The article by Marc Dadigan is called “Dalai Lama to Ask Bill Harbaugh: Where is the Love (In Economics).
The article looks at one U of O economists theory on why do people choose to donate.
Specifically, U of O economist Bill Harbaugh’s recent research focuses on the question “Can pleasure be derived from being charitable”?
So why is the Dalai Lama interested in the research of an economist?
Well, the Dalai Lama sees religion and science as complimentary forces and he happens to be hosting a round table discussion in Zurich called “Compassion in economics” where Bill harbaugh will be a featured speaker.
“The topic of the conference is the role of altruism and compassion in economic systems, a conscious break for the usual emphasis on competition in economics.”
Harbaughs research is a mix of neuroscience and economics.
Harbaugh’s research has found that
“…the notion of charitable giving activates pleasure centers in the brain – but at different levels for different people.”

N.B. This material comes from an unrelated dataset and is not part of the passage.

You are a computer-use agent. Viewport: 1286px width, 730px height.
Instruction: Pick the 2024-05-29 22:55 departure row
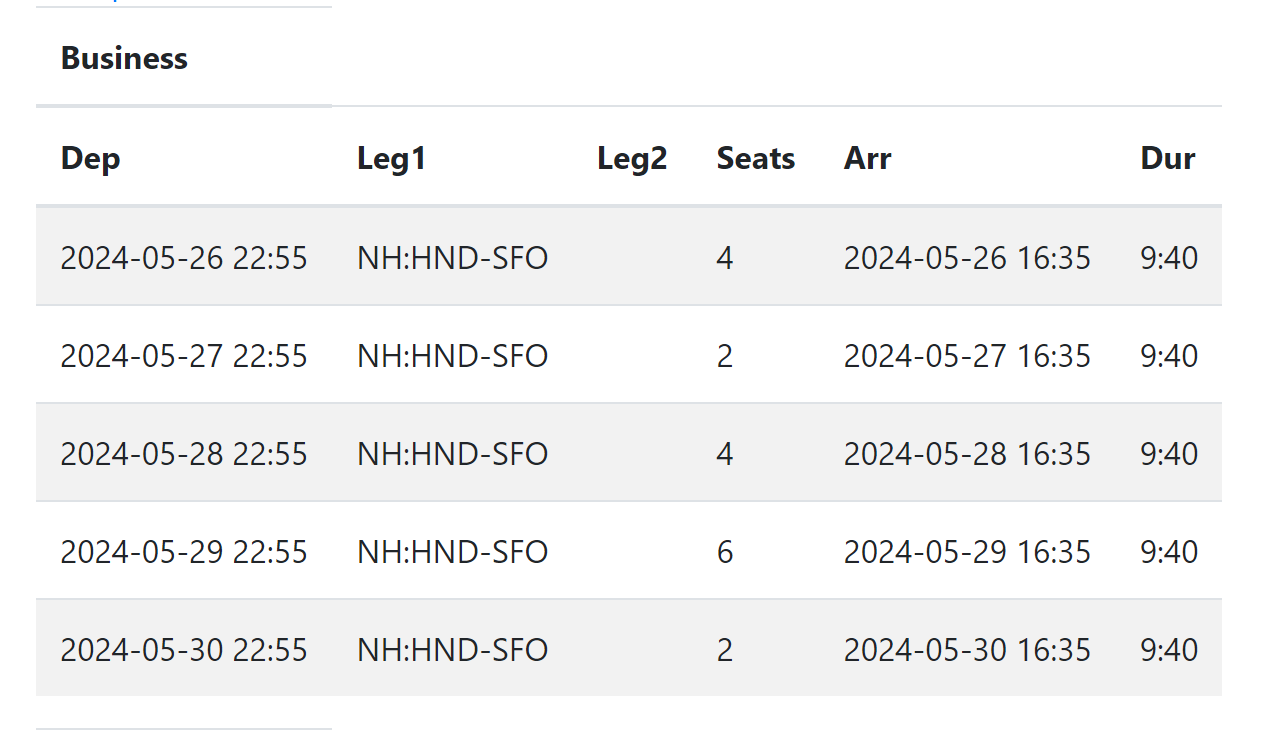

The levels of love & pleasure can actually be measured and could possibly help us predict whether or not people will actually donate to a cause or not.
The research shows that in some subjects there is no sign of pleasure being received upon giving, but that these people still donate anyway.
Harbaugh says that:
“In some ways you might say that (giving without receiving) is altruism at it truest form…”
That particular notion is especially interesting to the Dalai Lama:
“What mattes more – your actions or your intent.”
Why did you give your latest donation? Was out of obligation? were you supporting a cause that is important to you? Were you giving because you feel it’s the right thing to do? Let’s hear from our readers about why people give.